Destabilizers

One of the big problems with the American right wing is that it only has one tool in its toolbox — namely, the sledgehammer.

And, in the words of an American proverb, to the one who only has a hammer, every problem looks like a nail. Put another way: There is hardly a foreign policy problem that cannot be solved, in the end, with a hard hit.

9/11? Hit it! Namely Iraq, which had nothing to do with the [event]. Ukraine? Hit it! That is, after all, the only language that Ivan understands. The Iranian nuclear question? Hit it: The mullahs would view any offer of negotiation as a sign of weakness anyway, and construe it, therefore, as an invitation to obliterate Israel.

Now, one wants to say, blessed are those who have such a simple worldview because, as is well known, the goddamn Gordian knot could also only be dealt with by — bingo! — hitting it.

The problem with that for the rest of the world is that American hard-liners in the USA, in association with their brothers in spirit in Israel and Iran, are doing everything possible to torpedo a rapprochement between the moderate mullahs and the [so-called] moderate powers in the West, and thereby thwart a solution to one of the most dangerous threats to world peace.

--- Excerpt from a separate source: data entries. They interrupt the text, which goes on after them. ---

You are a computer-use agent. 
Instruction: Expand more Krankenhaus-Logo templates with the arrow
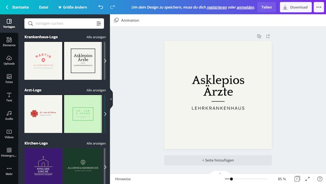(x=105, y=61)
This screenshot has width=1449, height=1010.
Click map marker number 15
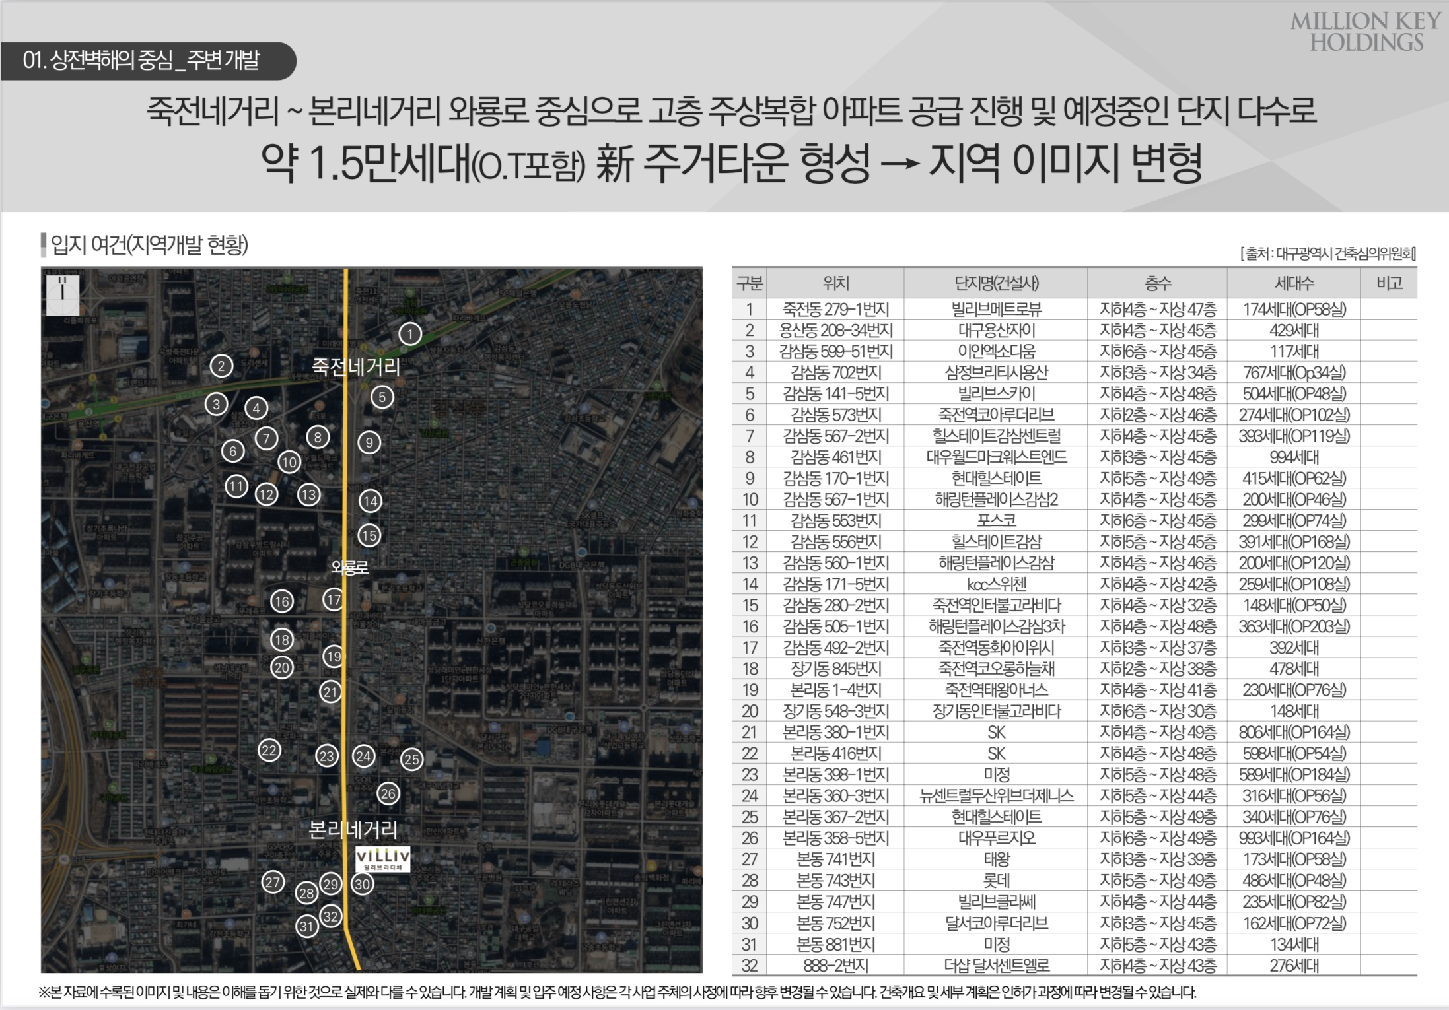369,535
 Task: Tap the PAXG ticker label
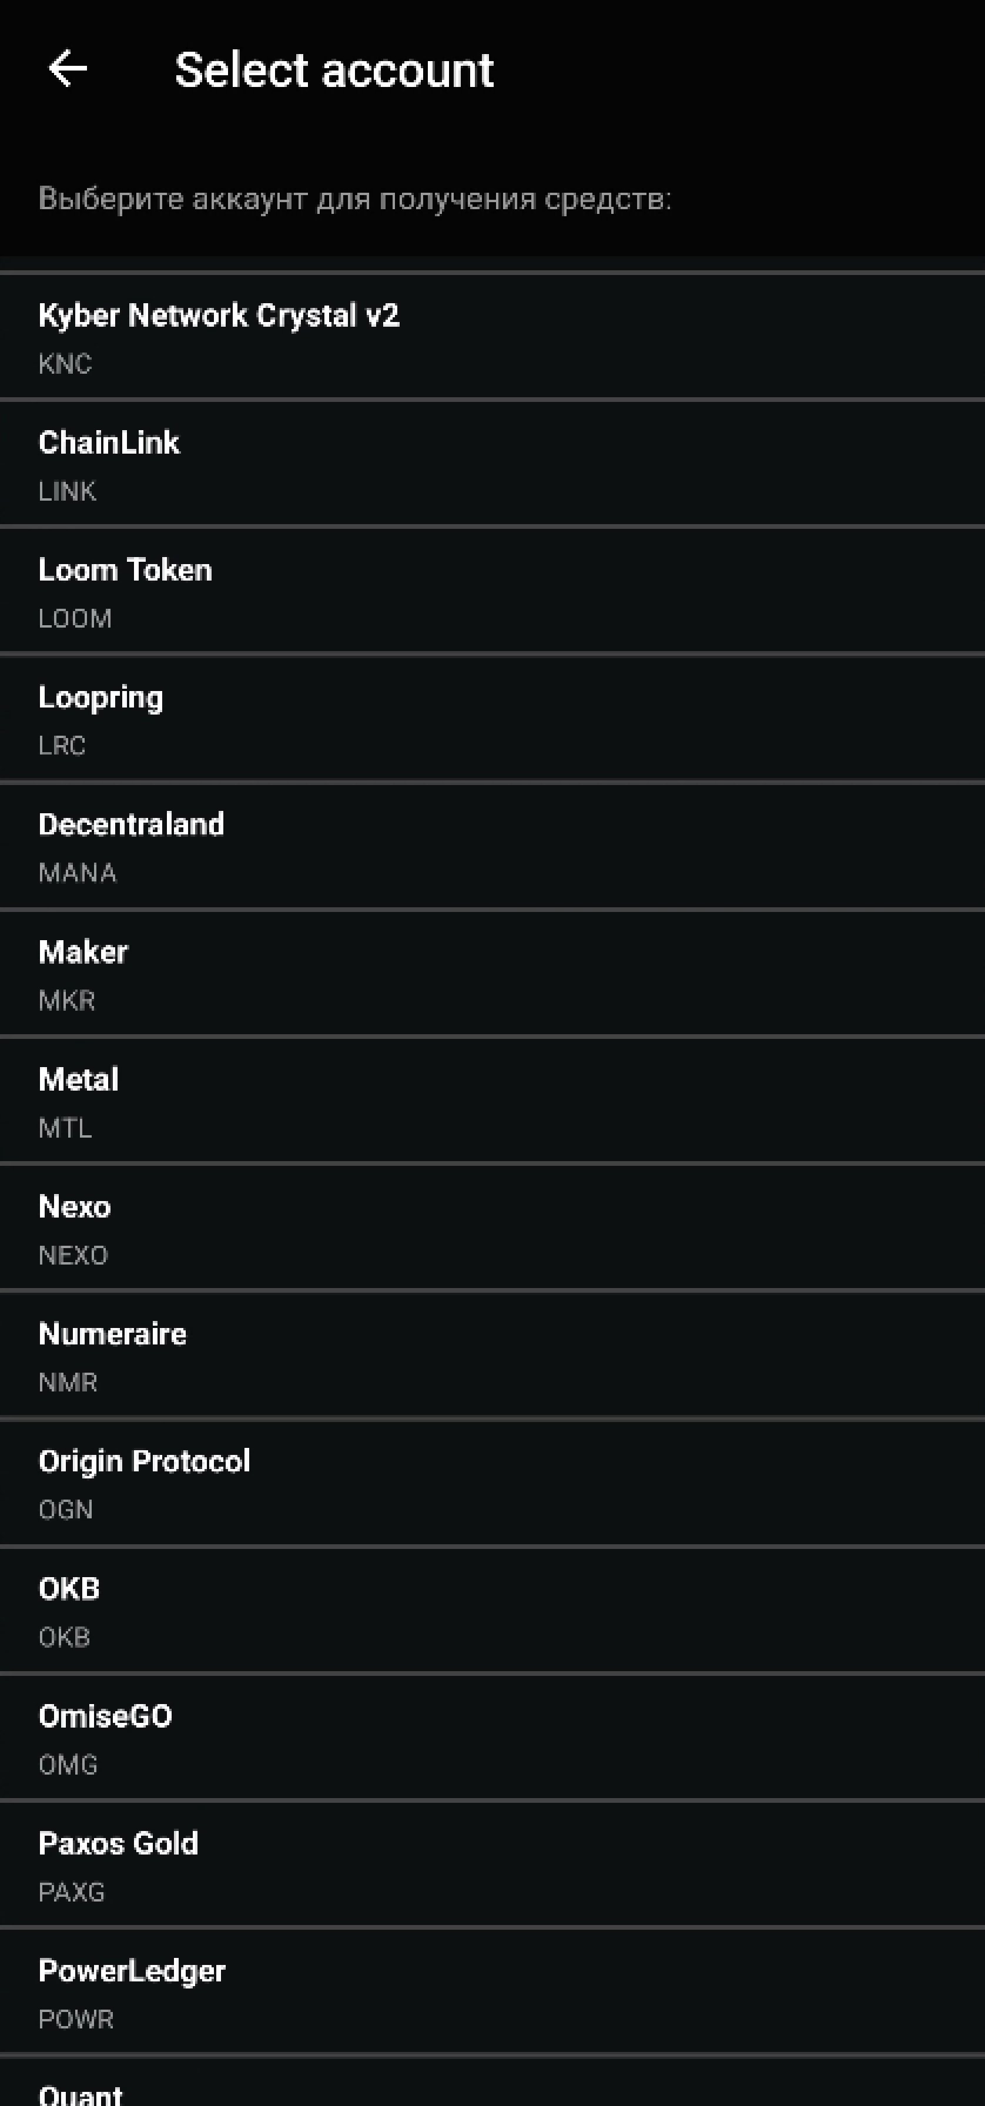click(x=72, y=1892)
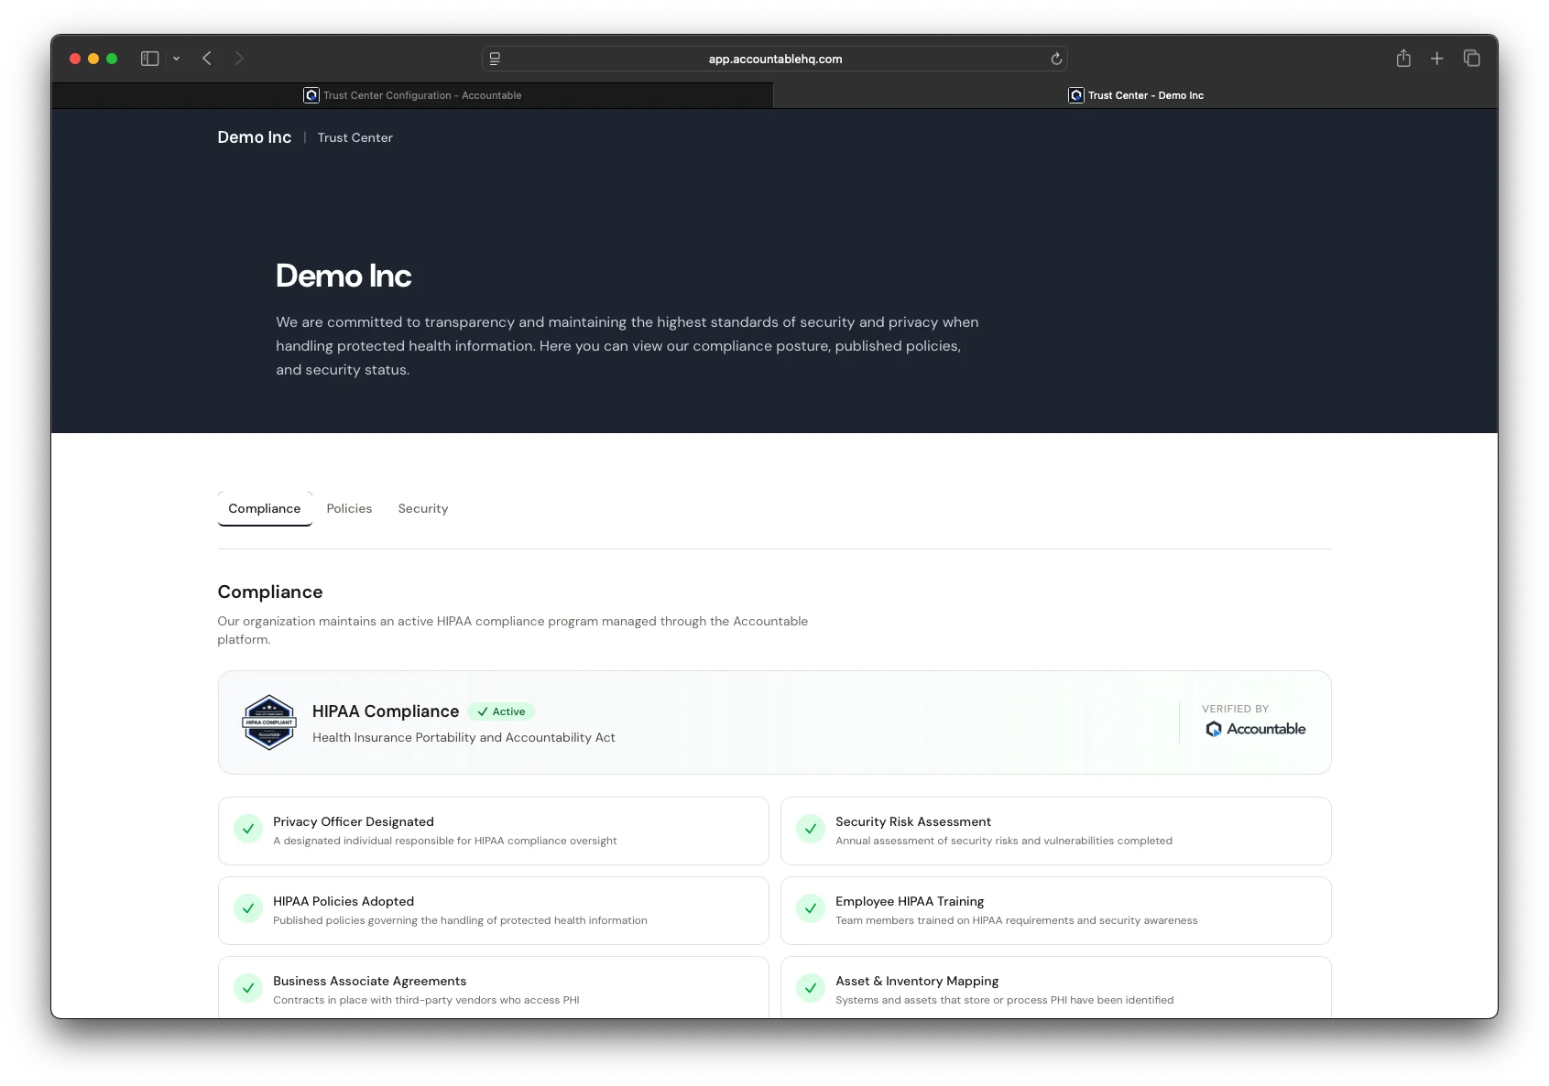The image size is (1549, 1086).
Task: Reload the page with refresh icon
Action: (1055, 59)
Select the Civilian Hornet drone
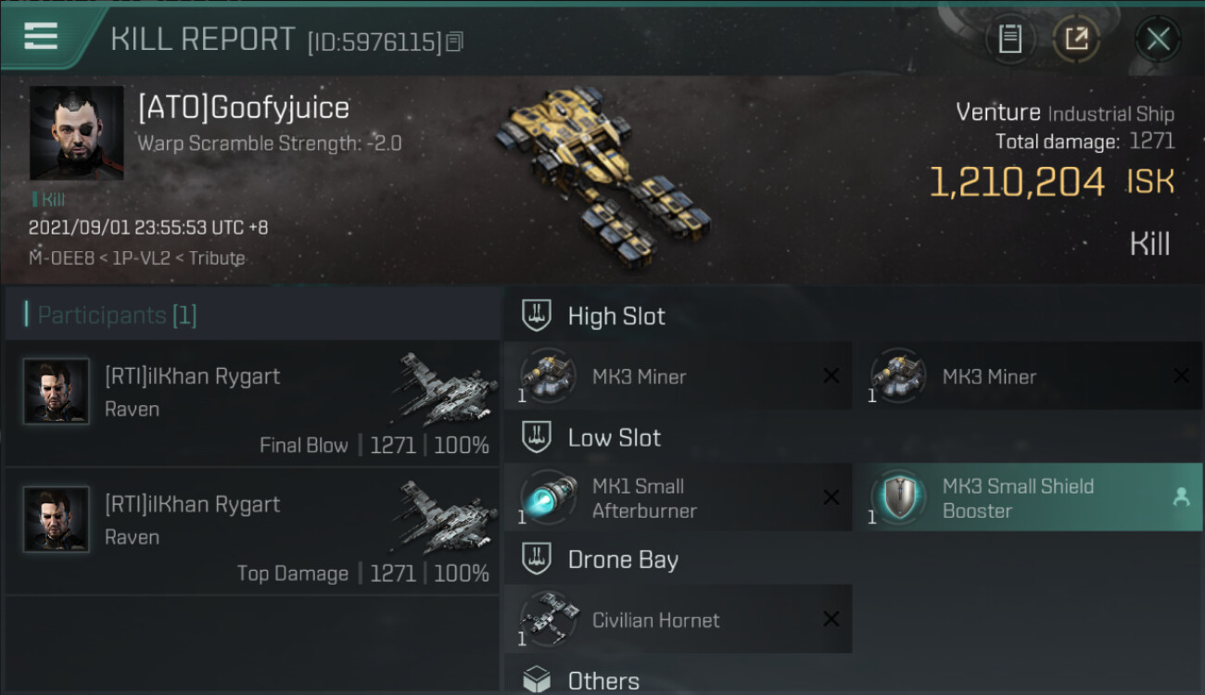 (x=678, y=619)
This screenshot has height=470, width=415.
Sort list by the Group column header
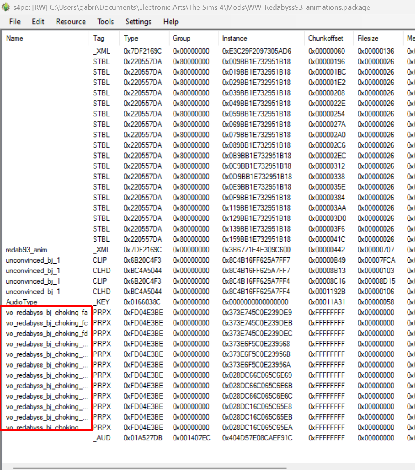point(181,39)
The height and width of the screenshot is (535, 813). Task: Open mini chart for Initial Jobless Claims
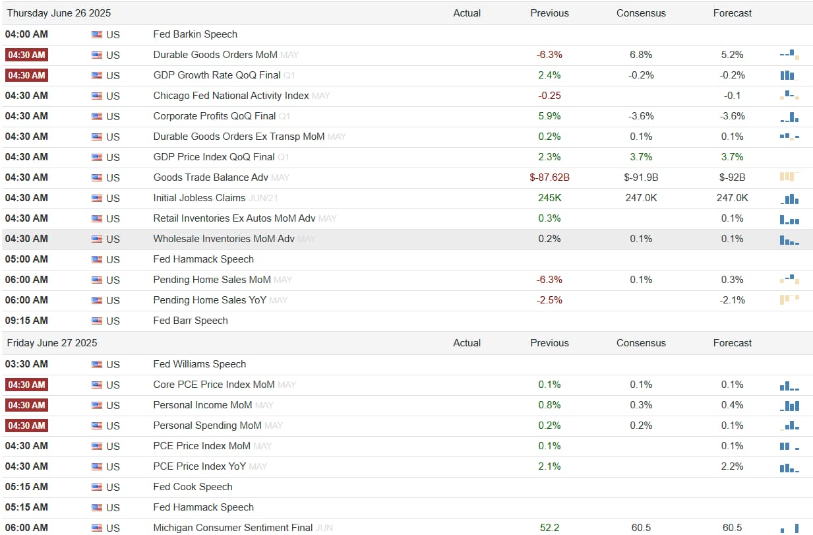789,198
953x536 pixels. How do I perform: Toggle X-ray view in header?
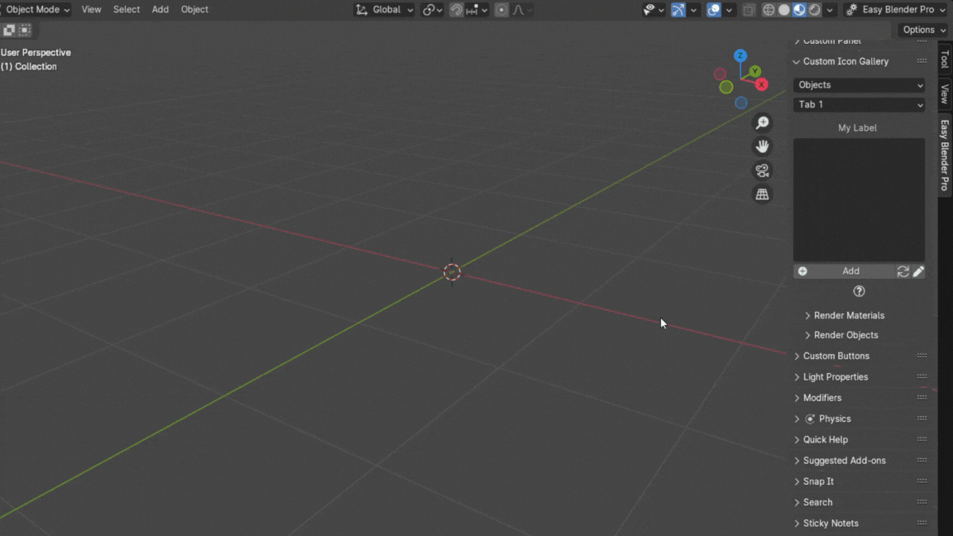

For every civilized nation, it is tremendously important that its foreign policy is predictable. The ground rule of this predictability is the principle “pacta sunt servanda,” [a Latin phrase] meaning “agreements must be kept.” Even when the voters in a parliamentary democracy hand the reins of power to the opposition, this means that the new head of diplomacy, as a rule, also feels obligated in principle to the agreements that his predecessor made — even when as a member of the opposition, he himself never tired of decrying the supposed or actual weaknesses of this agreement.

In the U.S. now, when the ridiculous — but, therefore, no less dangerous to public safety — fanatics from the tea party wing of the Republican Party threaten President Obama and Secretary of State Kerry that they will later destroy every compromise that the “Kenyan” would reach with Tehran, they thereby signal to the rest of the world that there can be only limited reliance on the U.S. as a treaty partner in the future. This would not exactly have a stabilizing effect on world politics.

At the same time, the policies of George W. Bush have already had an extremely destabilizing effect on the Middle East: Without him, for example, there would be no insane Islamic State regime today. The stability of Europe is also in no way served by militaristic NATO leader U.S. Gen. Philip M. Breedlove’s constant saber rattling toward Moscow.

The European partners of the alliance must forcefully reprimand this gentleman because any conflict would be fought at the cost, primarily, of Europeans.